SUPPLIED PASSAGE.
▼▼▼
The additional means of averting peril to Commonwealth and State by conflicting exertions of power, may in Australia modify the necessity which American Courts have experienced, and have acted upon, by striking down at once an enactment which, though harmless enough in itself, might, if held valid, lead the way to actual and dangerous interference with the General Government. As was said by the Earl of Selborne in Barton v. Taylor[114] :?"The principle on which the implied power is given confines it within the limits of what is required by the assumed necessity."
If by any fair and reasonable intendment these Statutes could be read as impairing the usefulness or efficiency of the officers concerned to serve the Government, I should be prepared to apply the principle of D'Emden v. Pedder[115] , and hold them so far ineffective. If it were shown that federal servants were singled out from the rest of the community for specially heavy taxation it would not be difficult to detect antagonism to the Commonwealth.
Indications of the attitude which a Court would adopt towards Acts of State legislatures if, in the language of Lord Coke, "because they could not do it de directo they attempted to do it ex obliquo," are to be found in the jurisprudence of both England and America: Brewers and Malsters' Association of Ontario v. Attorney-General for Ontario[116] ; Home Insurance Co. v. New York[117] .
But the State Act touches no function of the officer, it intrudes its operations into no public act that he performs, it affixes no condition and imposes no qualification upon the discharge of his duties, it makes no demand upon his public time, and seeks no service at his hands; it merely requires of him his just share of the ordinary burden of his fellow citizens in return for the protection and benefits the State affords him.
If this be so, the Statute attacked in each case has not intruded into the exclusive domain of Commonwealth executive action, it has not invaded the powers, interfered with the means, or interrupted the operations of the central Government, and therefore should, in my judgment, be declared to stand as a valid exercise of State legislative authority.
▲▲▲
WHAT IS ASKED.
#1 Repeat the judgment excerpt on State taxation of federal officers word for word, starting at "If by any fair" and ending at "New York[117] .".
#2 Go on with the judgment on State taxation of Commonwealth officers from the point where it stops.
You won't need the rows to do anything here.

RECORDS SUPPLIED.
▼▼▼
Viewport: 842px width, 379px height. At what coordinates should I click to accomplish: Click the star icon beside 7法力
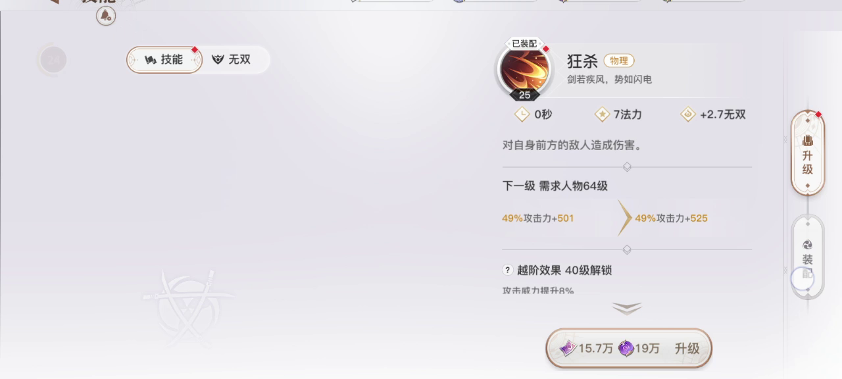(602, 114)
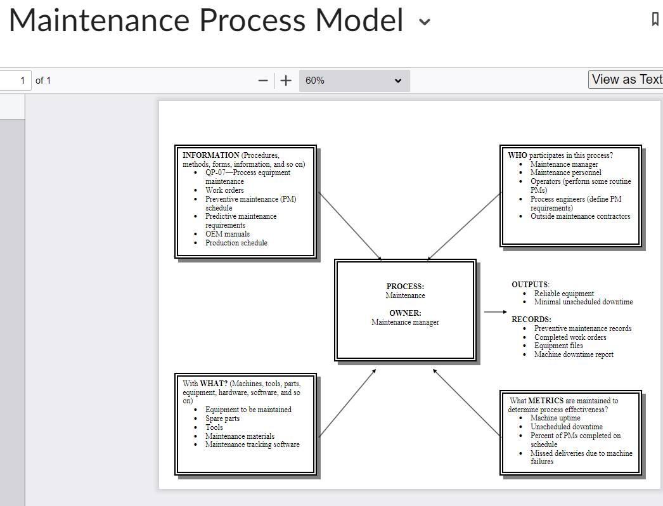Open the 60% zoom level dropdown
Viewport: 663px width, 506px height.
tap(354, 80)
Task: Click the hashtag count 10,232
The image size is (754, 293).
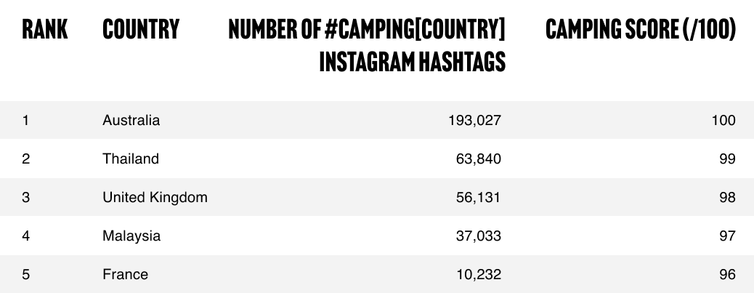Action: pyautogui.click(x=479, y=274)
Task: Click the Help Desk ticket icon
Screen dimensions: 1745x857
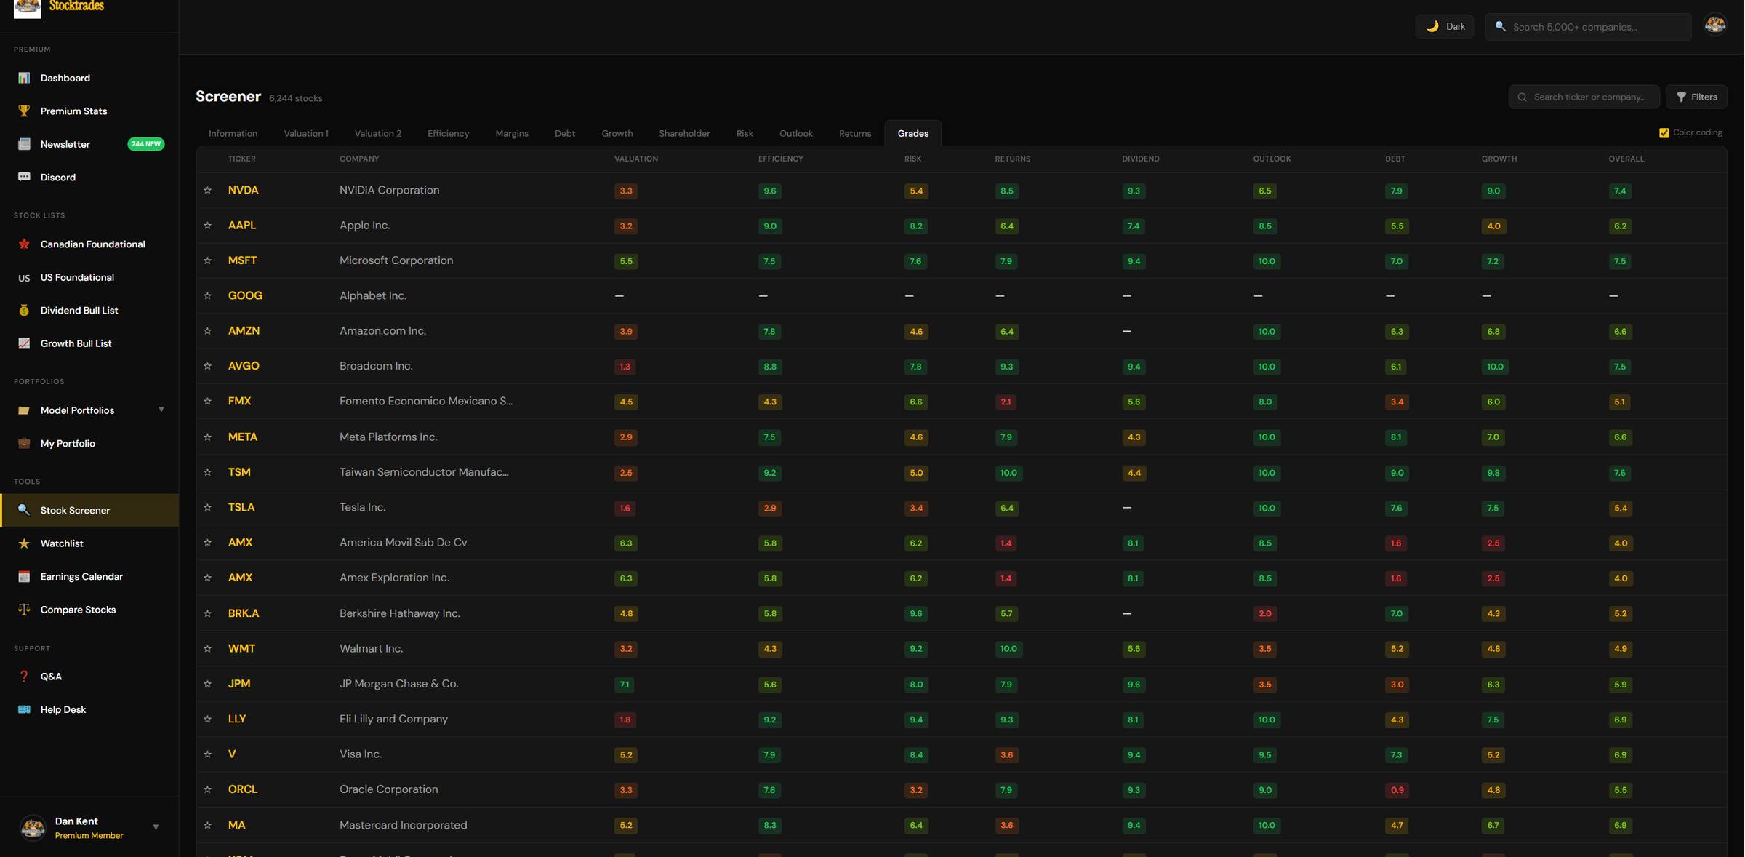Action: (24, 709)
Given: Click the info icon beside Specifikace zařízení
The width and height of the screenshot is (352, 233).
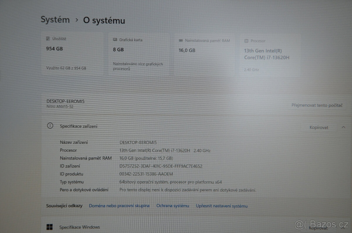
▲▲▲
THE RESULTS.
#1
If by any fair and reasonable intendment these Statutes could be read as impairing the usefulness or efficiency of the officers concerned to serve the Government, I should be prepared to apply the principle of D'Emden v. Pedder[115] , and hold them so far ineffective. If it were shown that federal servants were singled out from the rest of the community for specially heavy taxation it would not be difficult to detect antagonism to the Commonwealth.
Indications of the attitude which a Court would adopt towards Acts of State legislatures if, in the language of Lord Coke, "because they could not do it de directo they attempted to do it ex obliquo," are to be found in the jurisprudence of both England and America: Brewers and Malsters' Association of Ontario v. Attorney-General for Ontario[116] ; Home Insurance Co. v. New York[117] .

#2
Higgins J.
I am of opinion that the appeal should be dismissed. The appeal is from an order of a District Court in New South Wales, directing payment of income tax by the appellant. The appellant was admitted to be a resident of New South Wales and an officer in the customs department of the Federal Government in that State. The learned Judge thought that the judgment of the King in Council in Webb v. Outtrim[118] bound him; and he therefore gave judgment for the plaintiffs, the commissioners of taxation of Sydney. It is desired by the appellant that his appeal shall be confined to this one point?does the fact that he is a federal officer exempt him from income tax in respect of his official salary? The appellant does not wish to raise the objection that the Land and Income Assessment Act 1895 N.S.W. is not, as a matter of construction, applicable to him; and I shall therefore proceed on the assumption that it is. I shall also assume, in favour of the appellant, that under sec. 39 (2), (b) of the Judicary Act 1903 this Court is competent to entertain this appeal without special leave, and that the question involved comes within that very elusive term "federal jurisdiction." In the view that I take of the case I may concede also, for the purposes of argument, that the question is one arising as to the limits inter se of the constitutional powers of the Commonwealth and those of a State, within the meaning of sec. 74 of the Constitution.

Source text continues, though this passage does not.